Maya: I wonder what recipe crow-flavored coffee is...
- In The Emperors New Groove, Kuzco is quite the Karma Houdini until he dismisses and insults Pacha (okay, that happens quite a few times, but this time he means it), only to find out that Pacha was in fact looking out for him, and now he's all alone.
- In My Little Pony Friendship Is Magic, there have been two examples.
- In "Boast Busters", The Great And Powerful Trixie doles out these to those who challenge her claims, by taking whatever task they challenged her with and twisting it to her own ends. And at the end of the episode, she stoutly refuses to accept the slice that's served up to her, running away instead.
- In "Sweet And Elite", Jet Set and Uppercrust get this thanks to Fancypants on two occasions. First by him taking Rarity into his reserved balcony seat at the races, right in front of them, and second, when he endorses Rarity and her friends, who'd they'd just spoke down to, forcing them to suck it up and praise her.
- Actress Kristen Stewart was described by several celebrity gossip mags as "eating humble pie" after she was forced to apologize for remarks in which she equated being famous with being a rape victim.
- Aging tennis star Bobby Riggs acted the male-chauvenist lout during the run-up to the "Battle of the Sexes" between him and Billy-Jean King. After King beat him soundly, he had to eat a lot of humble pie...

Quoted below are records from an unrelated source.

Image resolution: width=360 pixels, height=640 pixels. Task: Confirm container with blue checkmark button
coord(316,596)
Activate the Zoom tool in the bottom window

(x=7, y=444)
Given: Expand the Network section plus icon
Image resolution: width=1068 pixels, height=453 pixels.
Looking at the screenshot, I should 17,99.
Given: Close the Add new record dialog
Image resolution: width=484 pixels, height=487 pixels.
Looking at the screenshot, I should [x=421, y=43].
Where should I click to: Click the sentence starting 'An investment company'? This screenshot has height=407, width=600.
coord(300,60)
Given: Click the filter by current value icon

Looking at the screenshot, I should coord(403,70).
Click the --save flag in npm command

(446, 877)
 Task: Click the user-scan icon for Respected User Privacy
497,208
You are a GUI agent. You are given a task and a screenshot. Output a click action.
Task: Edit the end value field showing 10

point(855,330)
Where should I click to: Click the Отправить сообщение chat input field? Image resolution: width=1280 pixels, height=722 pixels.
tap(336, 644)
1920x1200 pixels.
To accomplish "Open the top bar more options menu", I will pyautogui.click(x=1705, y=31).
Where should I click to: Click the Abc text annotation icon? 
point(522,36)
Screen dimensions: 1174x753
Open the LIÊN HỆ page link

- Older Than Steam: The expression derives from 'umble pie', which was a pie filled with liver, heart, and other offal. It was popular among British commoners in the 15th and 16th century. Something of a subversion, as umble pie can actually be quite delicious (assuming you like offal); however, it was considered humiliating for someone who could previously afford "real" meat (e.g. a nobleman) to have to eat the stuff.